08.09.2014, 16:50 Uhr

Die Abfertigung an der Kassa

Redaktionsleiter Heimo Potzinger
Ein Einkaufsmuffel bin ich nicht. Ich lebe in einem Einpersonenhaushalt und empfinde die Rallye durch die Gänge als willkommene Abwechslung. Ich bin gerne unter Menschen und genieße jedes gewechselte Wort – für einen Journalisten eine Bedingung für die Ausübung seines Berufes. Vielleicht halten Sie mich für schizophren, wenn ich entgegen meiner grundsätzlichen Vorliebe fürs Shoppen meine Aversion für die Zeit an der Kassa verrate.

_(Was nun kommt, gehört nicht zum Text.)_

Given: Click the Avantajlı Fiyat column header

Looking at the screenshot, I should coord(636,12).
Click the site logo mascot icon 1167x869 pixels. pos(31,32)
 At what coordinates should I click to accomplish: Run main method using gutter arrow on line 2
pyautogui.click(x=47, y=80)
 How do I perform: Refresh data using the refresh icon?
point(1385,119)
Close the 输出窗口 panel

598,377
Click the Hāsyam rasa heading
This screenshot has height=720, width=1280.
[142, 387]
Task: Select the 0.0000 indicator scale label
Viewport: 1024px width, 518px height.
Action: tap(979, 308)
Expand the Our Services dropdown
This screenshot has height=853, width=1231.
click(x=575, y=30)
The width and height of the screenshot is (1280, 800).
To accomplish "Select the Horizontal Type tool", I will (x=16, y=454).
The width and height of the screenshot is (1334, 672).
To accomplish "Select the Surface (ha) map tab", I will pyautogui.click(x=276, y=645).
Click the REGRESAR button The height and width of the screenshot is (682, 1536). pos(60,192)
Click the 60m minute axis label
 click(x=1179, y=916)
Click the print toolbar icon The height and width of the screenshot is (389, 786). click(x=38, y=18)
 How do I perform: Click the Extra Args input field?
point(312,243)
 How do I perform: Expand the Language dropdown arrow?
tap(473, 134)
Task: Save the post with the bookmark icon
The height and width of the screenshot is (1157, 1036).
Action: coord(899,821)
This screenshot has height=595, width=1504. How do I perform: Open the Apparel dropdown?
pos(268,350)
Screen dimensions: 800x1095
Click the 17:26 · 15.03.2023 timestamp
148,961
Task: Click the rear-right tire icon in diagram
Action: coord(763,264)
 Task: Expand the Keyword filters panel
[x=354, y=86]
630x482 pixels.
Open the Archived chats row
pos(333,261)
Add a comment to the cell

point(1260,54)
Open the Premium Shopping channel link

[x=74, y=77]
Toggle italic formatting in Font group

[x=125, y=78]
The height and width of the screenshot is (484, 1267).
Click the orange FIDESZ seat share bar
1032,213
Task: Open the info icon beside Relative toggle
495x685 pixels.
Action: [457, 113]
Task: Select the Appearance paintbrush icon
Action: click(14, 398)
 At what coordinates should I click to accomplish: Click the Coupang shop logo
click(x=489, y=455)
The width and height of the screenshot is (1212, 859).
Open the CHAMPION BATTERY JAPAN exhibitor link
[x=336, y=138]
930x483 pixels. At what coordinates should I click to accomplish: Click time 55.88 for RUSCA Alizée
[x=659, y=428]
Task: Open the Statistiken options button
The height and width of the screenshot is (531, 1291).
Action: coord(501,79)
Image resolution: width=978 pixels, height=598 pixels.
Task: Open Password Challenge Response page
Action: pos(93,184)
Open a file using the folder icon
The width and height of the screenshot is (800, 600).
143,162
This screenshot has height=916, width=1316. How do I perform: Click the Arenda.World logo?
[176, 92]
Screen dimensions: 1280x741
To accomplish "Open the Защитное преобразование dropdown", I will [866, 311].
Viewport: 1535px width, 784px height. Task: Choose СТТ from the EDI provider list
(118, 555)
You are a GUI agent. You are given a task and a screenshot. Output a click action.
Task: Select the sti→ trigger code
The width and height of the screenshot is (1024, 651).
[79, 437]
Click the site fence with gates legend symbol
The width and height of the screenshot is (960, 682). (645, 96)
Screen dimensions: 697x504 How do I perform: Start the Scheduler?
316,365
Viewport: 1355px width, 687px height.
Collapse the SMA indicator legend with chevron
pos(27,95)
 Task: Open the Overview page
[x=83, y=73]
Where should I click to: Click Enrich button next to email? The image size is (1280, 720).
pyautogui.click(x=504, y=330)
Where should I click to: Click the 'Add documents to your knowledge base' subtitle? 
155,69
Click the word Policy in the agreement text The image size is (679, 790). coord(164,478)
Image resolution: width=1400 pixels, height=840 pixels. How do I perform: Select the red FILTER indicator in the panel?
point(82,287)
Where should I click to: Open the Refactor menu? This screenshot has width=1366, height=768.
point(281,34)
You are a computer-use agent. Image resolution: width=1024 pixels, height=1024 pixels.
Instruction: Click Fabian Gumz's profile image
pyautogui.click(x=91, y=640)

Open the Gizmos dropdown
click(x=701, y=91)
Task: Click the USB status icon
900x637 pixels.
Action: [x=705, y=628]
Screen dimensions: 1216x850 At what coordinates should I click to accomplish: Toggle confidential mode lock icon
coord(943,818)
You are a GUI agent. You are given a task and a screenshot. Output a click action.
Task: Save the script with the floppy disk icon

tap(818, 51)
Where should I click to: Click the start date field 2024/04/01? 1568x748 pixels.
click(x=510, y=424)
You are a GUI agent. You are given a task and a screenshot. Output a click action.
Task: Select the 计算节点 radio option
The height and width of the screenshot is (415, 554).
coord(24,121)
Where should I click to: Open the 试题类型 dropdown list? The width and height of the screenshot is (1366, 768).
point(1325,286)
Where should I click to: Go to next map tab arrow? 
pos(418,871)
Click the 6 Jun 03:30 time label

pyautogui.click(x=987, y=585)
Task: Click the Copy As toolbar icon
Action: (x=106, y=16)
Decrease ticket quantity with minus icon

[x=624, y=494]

Berufsrisiko! Ein Bezahlen, ohne davor vier Fragen beantwortet zu haben, scheint in Zeiten des gläsernen Konsumenten nicht möglich zu sein. Vorteilskarte? Punkte? Postleitzahl? Sonderangebot? Da wird einem schummrig. Wenn dann noch jemand vor mir in der Schlange die erste Frage verneint, aber gleich an Ort und Stelle seine Unterschrift unters Formular setzen will, ist meine Geduld erschöpft – nicht weil ich nicht warten, sondern weil ich so viel Bauernfängerei nicht ertragen kann.